Anyway, we touched down in Barcelona at 10:00 AM local time, and after customs and public transportation, both relatively painless, we arrived at the W shortly before noon. The W hotel here is a bit out of the heart of the city, which is slightly inconvenient, but the luxury of an international business hotel is especially welcome after hour and hours of travel. In retrospect we probably would have stayed closer to the city center.
After unloading our baggage and a powernap, we walked down the nearby beach to pick up a two-day pass for those double decker tourist busses -- you know, those ones that do loops of the city, and you can get off and on at your leisure? They're quite plentiful here, but it's not the only form of public transportation -- There are busses and a subway system as well. Two wheeled transportation (motor and pedal power alike) make up half the vehicle traffic, I'd say. But the bus was fun...the info was so-so, but we got a primo spot on the roof.
We got off at Gracia district, and walked in the direction of Basilica Sagrada Familia, which is one of Antonio Gaudi masterpieces. I didn't know what to expect after seeing a large collection of gothic cathedrals in my day, this was entirely different. Aside from it's organic and unique structure, it's a living building. Constriction only began a little over 100 years ago, and is expected to take another 100 years from now to complete. They are incorporating modern techniques as they are discovered, yet parts of the grounds are actually declared UNESCO World Heritage sites. After walking around the perimeter, even with the hordes of tourists, we decided to go in and take the audio tour. I was simply blown away. Wish I could have gotten internal picts, but my battery died before we took the tour. Well worth it.

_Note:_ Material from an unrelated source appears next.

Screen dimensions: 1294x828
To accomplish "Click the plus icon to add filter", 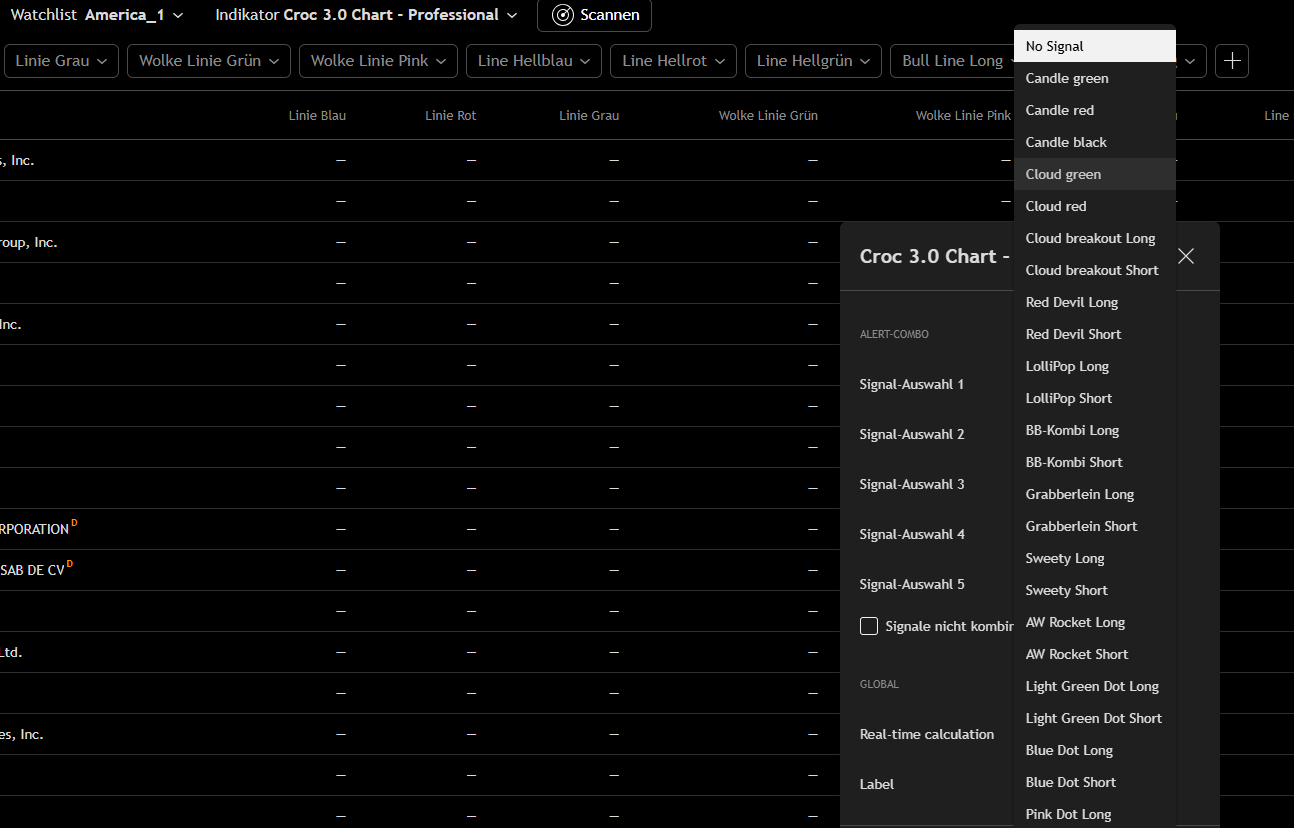I will 1231,61.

Dinner was Basque style tapes y vino in the Born district.
Day two started out embarrassingly MUCH later than expected, but clearly we needed the sleep. After a cafe con leche or two, we bussed it with the intention to visit another Gaudi site, but the rain changed our plans. We has equipped ourselves earlier with umbrellas just in case, so we did manage to get in some walking. For dinner Danielle had arranged meeting up with an old friend of her's who lives in Barcelona, so David met us in the Born district and waited as we stood in line at a famous tapas place that my friend Sassan told me about. When we finally set at the bar, the service was aloof but efficient. They know they've got amazing food that people wait in line for, and they've got no interest in wooing you with service. That said, the food was amazing. We had a delicious baked fish, squid, razor clams, tuna tartare, and pimientos de padron and delicious rioja wine. It was very very good. hectic, because people are standing 6" behind you waiting for you to hurry up and eat, but a very neat experience.
One thing about Barcelona, the food has been Very good. Even thought I've only been here for 2 days, I honestly can't think of anything I've eaten that hasn't been delicious. Internet access is very scarce (the W actually charges 20 euros / day for Wifi, but at least they have a business center with 4 computers), and I think I only spotted one Wi-fi coffee shop. I'm saving this draft straight to my phone, so who knows when it'll actually get published.